Pero insistimos en que este problema político no se puede resolver a fuerza de más de lo mismo. No caben más cupos ni conciertos (habría que suprimir los que hay) no caben más cesiones de competencias, simbólicas y no simbólicas, no caben más particularismos, más ocupación de todos los espacios públicos y privados por élites extractivas o más cambalaches en reservados porque entonces el Estado español puede devenir inviable. Y si principios básicos como la igualdad de los ciudadanos, el sometimiento de todos los Poderes Públicos a la Ley o la separación de poderes se convierten en meros enunciados formales, carentes de contenido y de significado, cabe plantearse si existe un proyecto común de futuro.
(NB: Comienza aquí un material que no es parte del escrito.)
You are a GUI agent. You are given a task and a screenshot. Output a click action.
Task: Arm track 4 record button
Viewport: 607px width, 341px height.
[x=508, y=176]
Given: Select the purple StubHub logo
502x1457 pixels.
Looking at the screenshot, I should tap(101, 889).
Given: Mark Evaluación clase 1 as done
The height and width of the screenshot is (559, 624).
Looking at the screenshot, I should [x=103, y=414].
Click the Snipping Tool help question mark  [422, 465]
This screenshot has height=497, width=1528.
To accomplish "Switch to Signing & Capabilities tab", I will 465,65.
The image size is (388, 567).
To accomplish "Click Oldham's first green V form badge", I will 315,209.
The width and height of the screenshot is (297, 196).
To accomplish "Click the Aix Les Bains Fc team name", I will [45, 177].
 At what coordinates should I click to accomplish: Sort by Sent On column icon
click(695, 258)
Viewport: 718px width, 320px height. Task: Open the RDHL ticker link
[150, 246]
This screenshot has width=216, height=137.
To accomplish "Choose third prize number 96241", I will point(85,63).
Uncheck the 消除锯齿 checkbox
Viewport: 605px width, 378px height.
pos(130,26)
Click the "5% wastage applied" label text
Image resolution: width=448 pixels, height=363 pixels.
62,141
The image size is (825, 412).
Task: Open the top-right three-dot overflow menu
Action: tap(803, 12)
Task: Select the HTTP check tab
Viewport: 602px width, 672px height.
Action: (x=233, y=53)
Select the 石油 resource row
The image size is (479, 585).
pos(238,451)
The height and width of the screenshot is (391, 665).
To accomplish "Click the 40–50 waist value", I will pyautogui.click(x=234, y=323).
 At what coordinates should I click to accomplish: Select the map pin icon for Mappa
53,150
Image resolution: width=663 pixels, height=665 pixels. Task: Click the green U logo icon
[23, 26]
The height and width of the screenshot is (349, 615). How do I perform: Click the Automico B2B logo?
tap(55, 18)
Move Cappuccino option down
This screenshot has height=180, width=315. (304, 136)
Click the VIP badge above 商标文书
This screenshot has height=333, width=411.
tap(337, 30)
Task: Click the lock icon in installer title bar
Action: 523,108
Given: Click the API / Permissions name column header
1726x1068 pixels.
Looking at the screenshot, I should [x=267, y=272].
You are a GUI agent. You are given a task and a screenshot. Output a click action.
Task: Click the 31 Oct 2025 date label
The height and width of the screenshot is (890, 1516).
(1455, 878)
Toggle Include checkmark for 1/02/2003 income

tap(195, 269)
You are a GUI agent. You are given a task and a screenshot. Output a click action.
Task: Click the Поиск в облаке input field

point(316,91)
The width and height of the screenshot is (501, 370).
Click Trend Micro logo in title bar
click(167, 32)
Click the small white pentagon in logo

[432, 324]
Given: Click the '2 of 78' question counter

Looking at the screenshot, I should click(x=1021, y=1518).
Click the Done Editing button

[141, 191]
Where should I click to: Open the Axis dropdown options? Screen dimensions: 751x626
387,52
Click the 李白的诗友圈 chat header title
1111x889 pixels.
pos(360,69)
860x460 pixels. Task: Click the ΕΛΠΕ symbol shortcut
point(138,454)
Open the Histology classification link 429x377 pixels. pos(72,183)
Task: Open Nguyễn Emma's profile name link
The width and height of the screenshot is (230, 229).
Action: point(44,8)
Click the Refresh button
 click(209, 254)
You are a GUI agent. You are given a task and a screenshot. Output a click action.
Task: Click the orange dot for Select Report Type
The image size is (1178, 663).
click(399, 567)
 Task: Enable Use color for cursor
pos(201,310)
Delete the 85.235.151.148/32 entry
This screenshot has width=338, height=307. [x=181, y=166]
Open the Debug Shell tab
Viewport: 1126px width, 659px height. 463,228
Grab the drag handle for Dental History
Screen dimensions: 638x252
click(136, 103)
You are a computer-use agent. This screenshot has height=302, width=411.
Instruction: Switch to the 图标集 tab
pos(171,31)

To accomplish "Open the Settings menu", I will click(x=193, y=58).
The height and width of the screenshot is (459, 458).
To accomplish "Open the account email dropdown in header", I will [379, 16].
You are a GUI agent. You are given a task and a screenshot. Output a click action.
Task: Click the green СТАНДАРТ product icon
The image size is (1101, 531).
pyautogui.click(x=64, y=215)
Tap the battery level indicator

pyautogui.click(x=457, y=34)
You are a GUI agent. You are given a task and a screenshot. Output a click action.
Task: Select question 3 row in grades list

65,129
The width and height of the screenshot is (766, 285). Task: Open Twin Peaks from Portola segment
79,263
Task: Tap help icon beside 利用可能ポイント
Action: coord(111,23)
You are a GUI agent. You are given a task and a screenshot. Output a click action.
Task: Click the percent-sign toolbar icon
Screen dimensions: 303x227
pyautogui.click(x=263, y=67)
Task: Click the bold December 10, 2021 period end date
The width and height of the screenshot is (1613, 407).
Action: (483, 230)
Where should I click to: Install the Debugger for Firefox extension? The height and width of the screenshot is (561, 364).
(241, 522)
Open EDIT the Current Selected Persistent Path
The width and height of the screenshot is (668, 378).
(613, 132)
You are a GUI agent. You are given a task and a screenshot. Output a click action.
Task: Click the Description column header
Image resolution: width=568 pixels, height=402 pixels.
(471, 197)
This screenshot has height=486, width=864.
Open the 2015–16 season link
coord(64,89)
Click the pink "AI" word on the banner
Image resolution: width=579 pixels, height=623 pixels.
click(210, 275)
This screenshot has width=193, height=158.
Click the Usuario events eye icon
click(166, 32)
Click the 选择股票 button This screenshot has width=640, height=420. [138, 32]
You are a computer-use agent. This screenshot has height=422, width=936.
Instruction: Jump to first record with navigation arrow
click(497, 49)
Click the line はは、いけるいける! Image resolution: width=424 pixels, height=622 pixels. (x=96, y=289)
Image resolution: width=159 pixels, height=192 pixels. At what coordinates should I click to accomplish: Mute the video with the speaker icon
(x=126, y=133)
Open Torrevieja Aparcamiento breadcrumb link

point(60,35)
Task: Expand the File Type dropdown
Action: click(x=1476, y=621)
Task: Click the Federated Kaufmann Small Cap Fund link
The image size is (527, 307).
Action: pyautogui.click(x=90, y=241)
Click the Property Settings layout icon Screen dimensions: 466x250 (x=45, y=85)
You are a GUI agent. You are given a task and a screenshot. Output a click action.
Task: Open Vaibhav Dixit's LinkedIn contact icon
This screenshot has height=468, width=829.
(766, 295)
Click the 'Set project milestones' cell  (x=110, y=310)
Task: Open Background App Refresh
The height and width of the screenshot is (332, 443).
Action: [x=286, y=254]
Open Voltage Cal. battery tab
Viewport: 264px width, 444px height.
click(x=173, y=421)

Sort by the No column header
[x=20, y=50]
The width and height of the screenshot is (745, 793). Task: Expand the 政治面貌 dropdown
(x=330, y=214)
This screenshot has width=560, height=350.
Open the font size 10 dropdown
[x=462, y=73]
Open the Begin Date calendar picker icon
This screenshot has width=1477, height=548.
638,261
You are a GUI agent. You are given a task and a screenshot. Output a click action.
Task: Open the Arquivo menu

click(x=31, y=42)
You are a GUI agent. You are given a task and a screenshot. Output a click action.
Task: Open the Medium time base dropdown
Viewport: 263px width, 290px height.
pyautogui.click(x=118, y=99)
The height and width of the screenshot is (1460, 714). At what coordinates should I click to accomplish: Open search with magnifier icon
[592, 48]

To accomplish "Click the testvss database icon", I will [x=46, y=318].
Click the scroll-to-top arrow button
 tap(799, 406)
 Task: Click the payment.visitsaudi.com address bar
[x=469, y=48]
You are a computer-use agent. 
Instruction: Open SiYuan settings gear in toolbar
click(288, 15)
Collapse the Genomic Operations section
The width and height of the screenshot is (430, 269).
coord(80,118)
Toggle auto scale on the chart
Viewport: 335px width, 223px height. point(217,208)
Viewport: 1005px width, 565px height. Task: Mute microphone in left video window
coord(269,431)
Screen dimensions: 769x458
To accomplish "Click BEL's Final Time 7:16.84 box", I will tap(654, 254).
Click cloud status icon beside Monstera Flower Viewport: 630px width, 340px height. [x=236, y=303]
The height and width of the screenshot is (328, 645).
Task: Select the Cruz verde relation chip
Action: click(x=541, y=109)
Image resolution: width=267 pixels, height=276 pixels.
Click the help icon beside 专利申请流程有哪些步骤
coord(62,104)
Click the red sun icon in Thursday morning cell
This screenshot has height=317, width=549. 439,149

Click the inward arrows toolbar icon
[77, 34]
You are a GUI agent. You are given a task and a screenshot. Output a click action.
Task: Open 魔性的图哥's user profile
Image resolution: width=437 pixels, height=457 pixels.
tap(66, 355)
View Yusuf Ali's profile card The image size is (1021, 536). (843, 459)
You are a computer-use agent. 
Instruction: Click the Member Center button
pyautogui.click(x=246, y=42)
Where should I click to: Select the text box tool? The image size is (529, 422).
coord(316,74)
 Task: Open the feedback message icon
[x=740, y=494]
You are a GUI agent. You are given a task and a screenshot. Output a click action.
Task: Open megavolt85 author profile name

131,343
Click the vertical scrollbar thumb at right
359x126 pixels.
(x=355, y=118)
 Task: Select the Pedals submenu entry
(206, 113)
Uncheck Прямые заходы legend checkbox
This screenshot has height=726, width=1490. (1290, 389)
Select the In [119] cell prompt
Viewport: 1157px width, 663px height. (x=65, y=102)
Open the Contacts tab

La realidad es que si se reordenan las competencias territoriales -lo que sin duda es muy necesario- lo que debería primarse serían los principios de racionalidad, eficacia y eficiencia en la prestación de los servicios públicos a los ciudadanos. Además, puestos a reformar, habría que hacer otras muchas: reducir la discrecionalidad administrativa, tantas veces convertida en pura y simple arbitrariedad, limitar o suprimir la hiperregulación evitando leyes absurdas y contradictorias, impedir la ocupación sistemática de las instituciones y organismos públicos por los partidos y su clientela eliminando los que son superfluos o funcionen como agencias de colocación, incrementar la responsabilidad fiscal de las CCAA, reformar los partidos políticos, modificar el sistema electoral, garantizar la transparencia y la rendición de cuentas, etc.

De no emprenderse estas reformas, que suponen una auténtica regeneración de la democracia, corremos el riesgo de engañarnos a nosotros mismos. Podremos tener la ilusión de seguir compartiendo un proyecto común mucho tiempo después de que, en la práctica, hayan desaparecido los mecanismos para permitirlo. También sabemos que estos problemas no se solucionan con leyes, sino que es necesario un verdadero proyecto nacional ilusionante, pero recordemos que ese proyecto no puede triunfar sin esos instrumentos. Más vale afrontar la realidad y cuanto antes mejor. Modifiquemos la Constitución no sólo para que los catalanes puedan «estar cómodos» sino para que podamos estarlo también todos los ciudadanos.

Elisa de la Nuez e Ignacio Gomá son coautores del libro ¿Hay derecho?.